Record set —
——————
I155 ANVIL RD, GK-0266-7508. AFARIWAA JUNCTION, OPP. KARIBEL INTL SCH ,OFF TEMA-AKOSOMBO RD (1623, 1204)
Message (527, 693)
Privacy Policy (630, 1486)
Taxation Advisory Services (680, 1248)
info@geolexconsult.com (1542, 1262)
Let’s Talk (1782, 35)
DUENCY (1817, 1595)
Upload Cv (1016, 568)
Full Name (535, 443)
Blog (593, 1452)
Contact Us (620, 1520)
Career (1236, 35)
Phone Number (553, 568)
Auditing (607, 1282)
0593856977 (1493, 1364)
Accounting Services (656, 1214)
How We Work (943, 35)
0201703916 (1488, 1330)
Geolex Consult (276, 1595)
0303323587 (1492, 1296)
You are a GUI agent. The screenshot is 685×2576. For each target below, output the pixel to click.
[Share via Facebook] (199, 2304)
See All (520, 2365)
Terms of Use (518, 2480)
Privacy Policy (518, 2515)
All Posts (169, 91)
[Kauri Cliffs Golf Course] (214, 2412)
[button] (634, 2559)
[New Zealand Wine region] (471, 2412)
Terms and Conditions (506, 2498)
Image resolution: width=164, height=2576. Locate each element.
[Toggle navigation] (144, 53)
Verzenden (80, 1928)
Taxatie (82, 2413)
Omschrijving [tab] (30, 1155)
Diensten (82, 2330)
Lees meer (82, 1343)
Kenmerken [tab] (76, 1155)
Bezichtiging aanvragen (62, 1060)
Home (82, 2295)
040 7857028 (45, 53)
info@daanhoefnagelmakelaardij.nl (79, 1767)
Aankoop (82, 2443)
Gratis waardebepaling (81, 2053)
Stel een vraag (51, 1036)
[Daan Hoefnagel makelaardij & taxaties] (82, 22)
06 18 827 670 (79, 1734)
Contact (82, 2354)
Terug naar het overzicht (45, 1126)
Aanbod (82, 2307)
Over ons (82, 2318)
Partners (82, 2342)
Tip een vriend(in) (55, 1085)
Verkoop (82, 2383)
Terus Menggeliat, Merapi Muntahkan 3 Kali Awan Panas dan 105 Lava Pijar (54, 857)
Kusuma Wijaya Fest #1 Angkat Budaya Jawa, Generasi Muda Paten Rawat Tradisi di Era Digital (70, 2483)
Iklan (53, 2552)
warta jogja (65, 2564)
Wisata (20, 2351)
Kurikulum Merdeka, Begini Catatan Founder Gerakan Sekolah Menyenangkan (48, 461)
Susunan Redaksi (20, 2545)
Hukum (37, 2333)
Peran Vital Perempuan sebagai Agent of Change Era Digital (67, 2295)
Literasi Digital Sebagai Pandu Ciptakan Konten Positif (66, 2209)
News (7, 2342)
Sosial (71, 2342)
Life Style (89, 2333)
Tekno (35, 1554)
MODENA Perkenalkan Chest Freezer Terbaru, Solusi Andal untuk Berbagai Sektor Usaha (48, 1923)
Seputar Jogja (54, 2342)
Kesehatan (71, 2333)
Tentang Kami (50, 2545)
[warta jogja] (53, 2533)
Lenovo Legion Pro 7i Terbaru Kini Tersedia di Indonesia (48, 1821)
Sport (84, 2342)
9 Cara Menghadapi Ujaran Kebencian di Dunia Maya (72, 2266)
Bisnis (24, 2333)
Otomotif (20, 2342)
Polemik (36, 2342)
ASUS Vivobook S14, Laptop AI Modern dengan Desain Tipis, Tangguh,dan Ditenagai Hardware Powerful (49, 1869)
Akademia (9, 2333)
——————
Task details — From the records above, copy out the line with "Verkoop (82, 2383)", the line with "Wisata (20, 2351)", and every line between them, word for word.

Your response —
Verkoop (82, 2383)
Terus Menggeliat, Merapi Muntahkan 3 Kali Awan Panas dan 105 Lava Pijar (54, 857)
Kusuma Wijaya Fest #1 Angkat Budaya Jawa, Generasi Muda Paten Rawat Tradisi di Era Digital (70, 2483)
Iklan (53, 2552)
warta jogja (65, 2564)
Wisata (20, 2351)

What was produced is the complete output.